When I tell people that I have just come back to work after four glorious months on maternity leave, I am not at all surprised by the look of confusion/shock/pity that spreads across some of their faces, and of course the tone of sympathy in their voices.
“Oh wow; no way Alice. REALLY?” they almost say. “That must be so sad leaving little King.” Then: “Tell me, how are you finding it?”
I’ll how I find it: OK, actually! I’m upbeat and positive and doing a great job. And my baby will turn out just fine despite the hours I spend away from him. Relenting to the guilt that tries to grab hold of my conscience each time I parrot the phrase “I am a working mum”, I will not. Capitulating to such guilt does no one any good. What does do plenty of good however is embracing my short-falls as a mother, and refocusing my precious energy on what truly matters: ensuring that Kingsley knows that he is wanted, loved, and loveable, no matter what – and that he shall benefit in the long run from having me as a role model on how to live a rewarding life.
Here’s the scoop: I choose to combine being a mummy and working. Trade-offs are inevitable. But I tell you what helps me find peace: reconciling those trade-offs by being clear about why I are making them in the first place. Here is a start: money, satisfaction, sanity, sense of belonging, contributing to the formation of a new society (modern day Dubai), as a building block to returning to Australia, setting our family up for financial freedom come our time to emigrate back, camaraderie of colleagues and more. Yes, working is important to me, personally.
In any case, I didn’t have a baby in order to spend my life feeling forever inadequate. I wanted this child to enrich my life, not enslave my conscience. Heck, what is the ‘right way’ when it comes to raising children?
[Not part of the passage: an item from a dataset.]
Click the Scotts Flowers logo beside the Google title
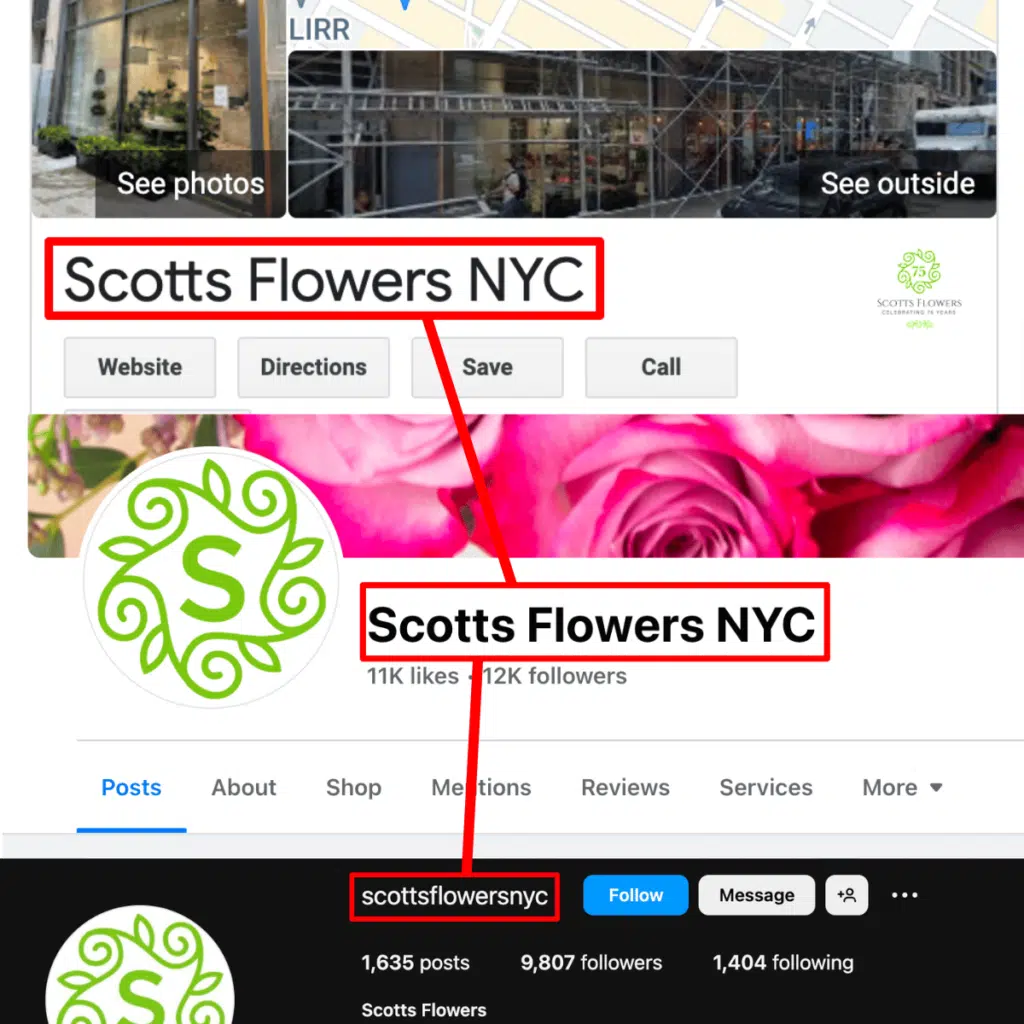coord(919,288)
All I know is that the choices that I make contribute to me feeling whole, healthy and happy – as a mum to King, a wife to Erroll, and colleague to my team at the office.
So here I am scribing away late at night after a heavy day in the office. The baby is passed out in our bed, me leaning over his little body as I type away, and reflecting just now that I do what I do to stay happy, good humored and connected.
Is there a need to feel guilty about that? No way.